Es mucha la gente que se ofrece a ayudarle en las comidas navideñas. Menciona, por ejemplo a Simone, un italiano que derrocha energías para que la convocatoria sea un éxito.

«Soy feliz en las Navidades», confiesa María Jesús Iglesias. Y lo es también en el barrio de Conxo, en donde palpa el aprecio de mucha gente. A la mesa del Paluso, donde se celebra este encuentro, llega un muchacho llamado Adrián que le ofrece su ayuda para la cena de Nadal. Chus se lo agradece. «Le quiero mucho a este barrio», confiesa.

Alardea de su ser compostelano («soy picheleira, picheleira») y declara bien alto que jamás se iría a ninguna otra ciudad. En la Ascensión se sube siempre a la noria para realizar fotos panorámicas y enviarlas a gente del exterior. Adora el misticismo de Santiago, la Corticela y el Camino.
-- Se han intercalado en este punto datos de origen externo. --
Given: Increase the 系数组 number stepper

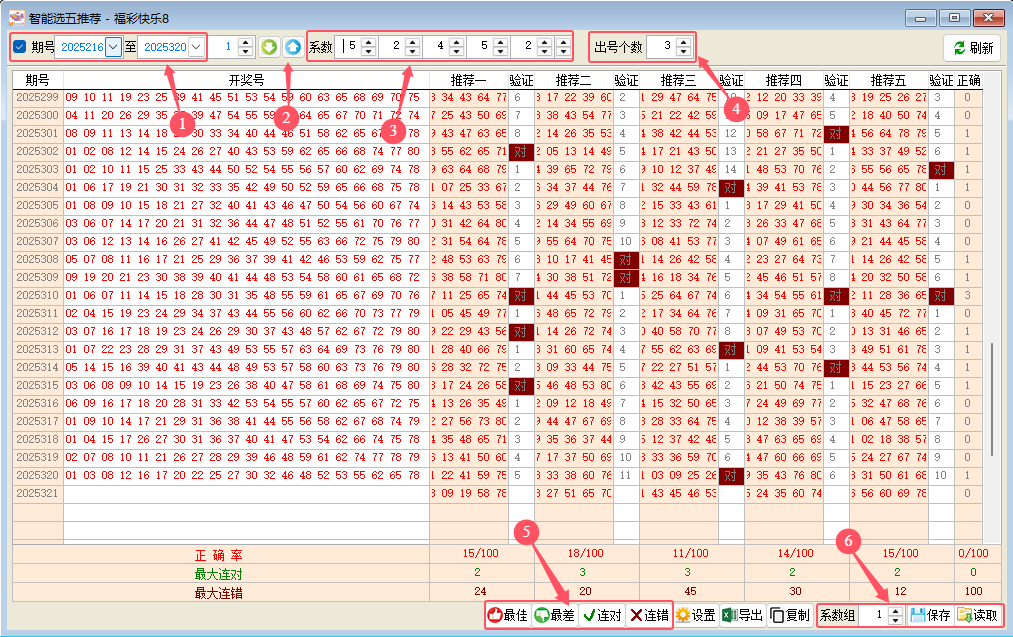Looking at the screenshot, I should click(x=895, y=611).
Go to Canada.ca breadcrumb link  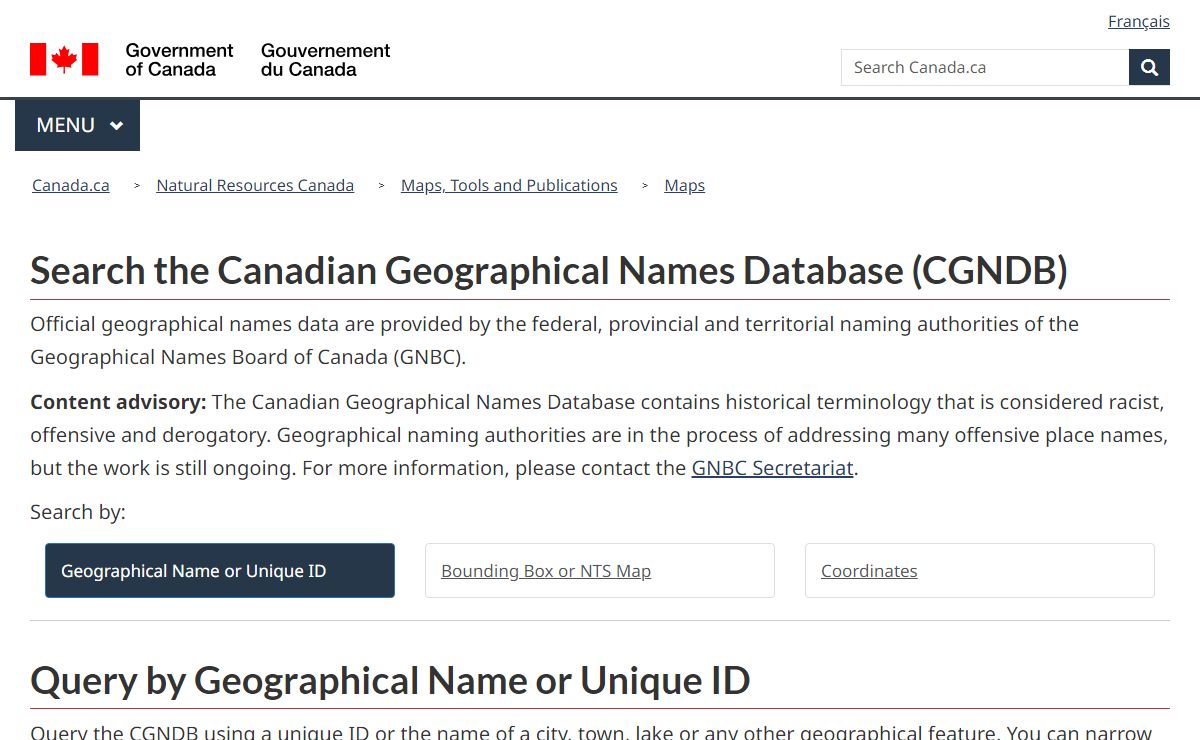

Lo recorrió una vez desde Roncesvalles: «No me gustaría morirme sin volver a hacerlo».

Pero no todo es color rosa en la ruta. Cuestiona la desatención y la mala organización en O Cebreiro: «Es la entrada de Santiago y me da rabia y vergüenza que llegues cansado allí tras muchos kilómetros y te encuentres desatendido».

Algún vecino comenta al lado que Chus es una «excelente» mujer. También su marido, natural de Conxo, que llega de improviso a la mesa para saludar a su esposa y al redactor. No luce bigote. «Es un buenazo. Yo hago de él un pandero, aunque a veces no se deja. Y es que tengo mucho genio y unos prontos que, cuando me dan, me dan por dentro y por fuera. Mi marido dice que tengo buen corazón, pero cien kilos de mala leche. Está con el bigote afeitado porque se enfadó conmigo. Lo afeita cuando se enfada». A veces no le da tiempo a que el mostacho le vuelva a crecer.

El fuerte carácter de Chus no es capaz de frenar a veces sus lágrimas: «Como no quiero que me pregunten por qué lloro, voy a llorar al cementerio».